OpenAI has called on a judge to discard certain aspects of a lawsuit The New York Times filed, accusing the newspaper of “hacking” their products.
They accuse The New York Times of fabricating copyright infringement through an exhaustive and manipulative process involving “tens of thousands of attempts” and “deceptive prompts that blatantly violate OpenAI’s terms of use.”
The strongly worded court submission opens, “The allegations in the Times’s Complaint do not meet its famously rigorous journalistic standards. The truth, which will come out in the course of this case, is that the Times paid someone to hack OpenAI’s products.”
The New York Times is seeking extensive damages from both Microsoft and OpenAI.
While there are stacks of lawsuits against AI companies from all corners of the creative industries, this is poised to become a landmark case, potentially reshaping the landscape of AI development and copyright law.
“Normal people do not use OpenAI’s products in this way,” OpenAI emphasized.
The term “prompt engineering” or “red-teaming,” as mentioned by OpenAI in its legal filing, acts as a stress test designed to uncover vulnerabilities in AI systems.
Feeding generative AI systems specifically designed prompts coerces them into negating their guardrails and behaving erratically.
This has led to a range of strange and potentially dangerous responses, such as offering help to manufacture bombs or encouraging suicide and other harmful activities.
OpenAI’s submission, available here, is fierce, continuing, “OpenAI and the other defendants in these lawsuits will ultimately prevail because no one—not even the New York Times—gets to monopolize facts or the rules of language.”

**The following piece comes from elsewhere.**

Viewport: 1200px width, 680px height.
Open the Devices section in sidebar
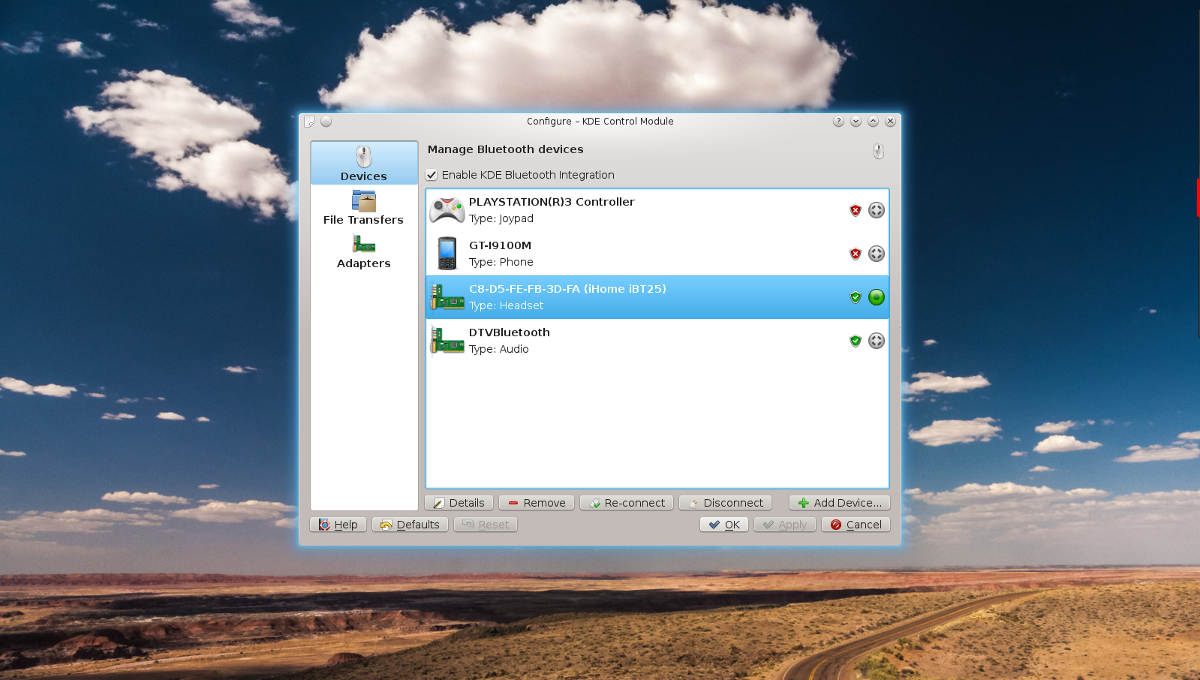[364, 163]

It also states, “Contrary to the allegations in the Complaint, however, ChatGPT is not in any way a substitute for a subscription to The New York Times. In the real world, people do not use ChatGPT or any other OpenAI product for that purpose. Nor could they.”

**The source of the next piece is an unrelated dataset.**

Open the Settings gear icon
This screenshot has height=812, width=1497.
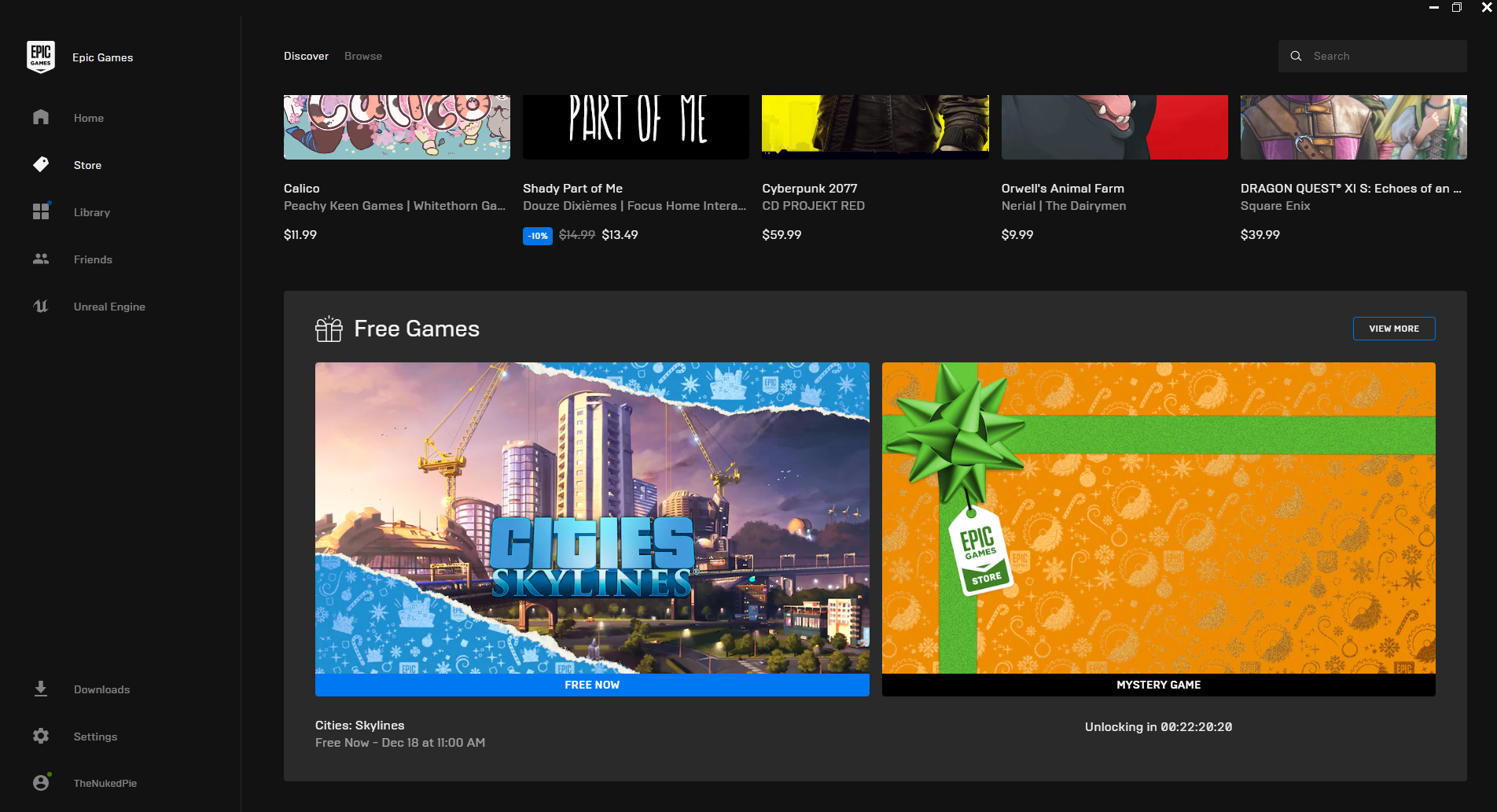click(x=41, y=737)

This is crucial, as the NYT has to convince the judge of financial damages resulting from OpenAI’s infringement.
Copyright: fair use or loophole?
It’s an open secret that generative AI models are readily trained on copyright data, some to less ethical extent than others.
OpenAI more-or-less admitted this itself when they stated in a prior submission to the UK House of Lords, stating, “Because copyright today covers virtually every sort of human expression—including blog posts, photographs, forum posts, scraps of software code, and government documents—it would be impossible to train today’s leading AI models without using copyrighted materials.”

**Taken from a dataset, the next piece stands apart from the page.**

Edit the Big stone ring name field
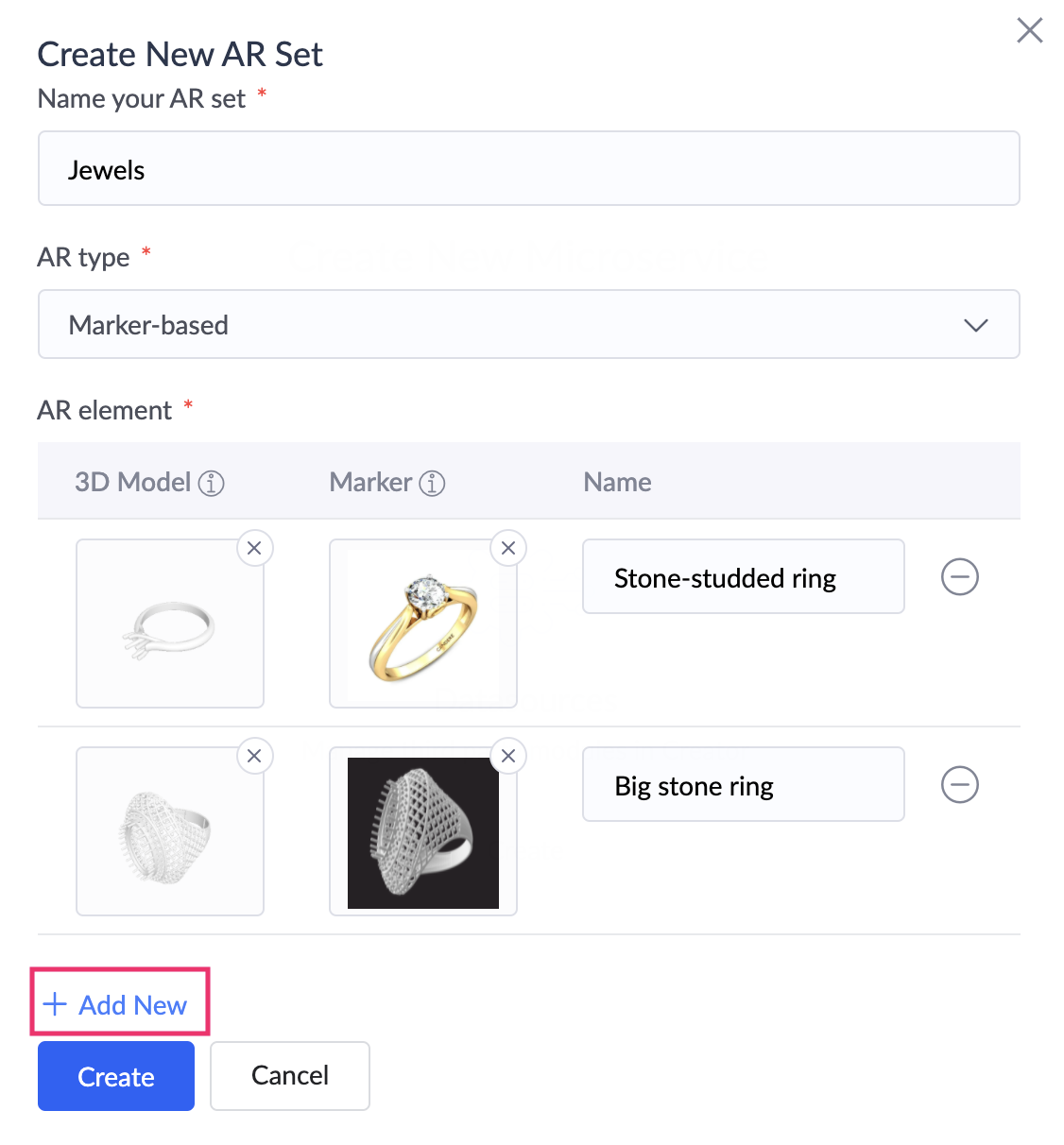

OpenAI went on in what was viewed somewhat of a Freudian slip, “Limiting training data to public domain books and drawings created more than a century ago might yield an interesting experiment, but would not provide AI systems that meet the needs of today’s citizens.”
During a discussion in Davos, Switzerland, OpenAI’s CEO, Sam Altman, expressed his astonishment at the NYT lawsuit, clarifying a common misconception about the need for the newspaper’s data for training OpenAI’s models.
“We actually don’t need to train on their data,” Altman stated, highlighting the negligible impact of excluding data from any single publisher on ChatGPT’s performance.
Nonetheless, OpenAI acknowledges the potential cumulative effect of multiple publishers withdrawing their content and is securing agreements to use content from media houses for AI training purposes.
A recent study from the Reuters Institute for the Study of Journalism at the University of Oxford found that some 48% of major news sites are now blocking OpenAI’s web crawlers, which could severely limit the company’s access to fresh, high-quality data.
OpenAI and other AI companies will probably need to start paying for data but remain unpenalized for their exploits thus far.